Some Conservatives' condemnation of racist abuse of England stars rings hollow – Scotsman comment
The appalling outburst of racism following England’s defeat in the Euro 2020 final has been rightly condemned across the political spectrum.
However, the words of some within the Conservative party, not least Boris Johnson rang more than a little hollow.
This, after all, is the same Boris Johnson who once wrote about the Queen being greeted by “flag-waving piccaninnies” in Commonwealth countries and how, in relation to Tony Blair, “tribal warriors will all break out in watermelon smiles to see the big white chief touch down in his big white British-taxpayer funded bird”.
More recently, Home Secretary Priti Patel has attacked the “gesture politics” of players ‘taking the knee’ for a moment before football matches in protest against racism and described booing by fans as “a choice for them”, rather than condemning it. Furthermore, Conservative MP Lee Anderson has been ‘boycotting’ the national team over the issue.
Following Sunday night’s game, Tory MP Natalie Elphicke mocked Marcus Rashford, who has campaigned effectively about food poverty and who missed a penalty, asking if it would be “ungenerous to suggest Rashford should have spent more time perfecting his game and less time playing politics”.

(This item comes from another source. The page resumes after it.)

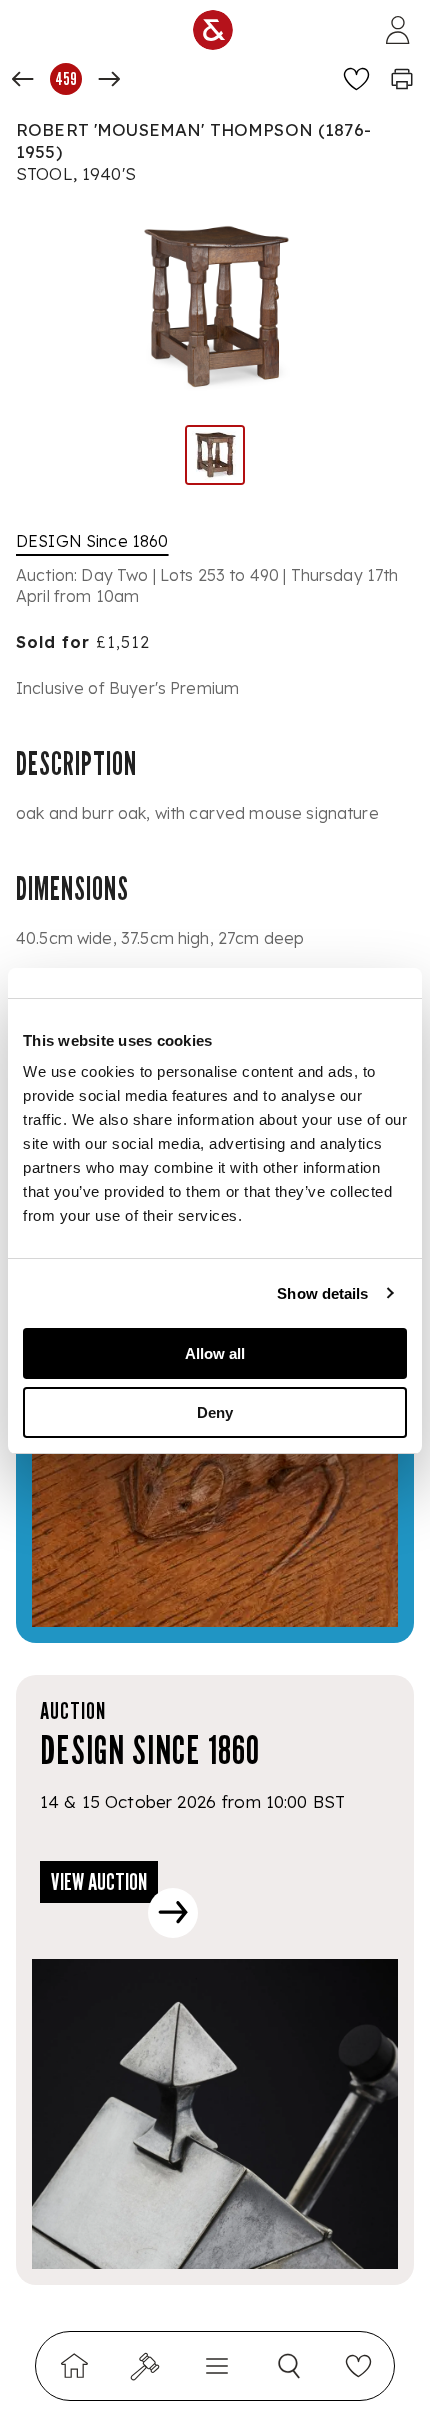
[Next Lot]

This was more than ungenerous given he and other England players were being targeted by racists at the same time. Elphicke did not express racist views, but she joined a chorus of criticism that was full of it when she should have been standing shoulder to shoulder with him.
Presumably, Anderson and like-minded politicians agree with the anti-racism message of taking the knee, just dislike this particular tactic despite its inoffensive nature. The problem is they, even more than Elphicke, are joining a chorus of racists. And there are far too many of the latter, as was made clear by the social media reaction to elite athletes falling short of proving they are the best in Europe by the smallest possible margin.
No politician with any sense should be surprised that talking about “piccaninnies” and “watermelon smiles”, attacking anti-racism campaigns, and piling on the victims of racism can have real-world consequences.
The most serious is that it provides comfort and succour to racists; another is that it will make many voters draw away from a Conservative party that appears to be embracing its Nasty Party reputation.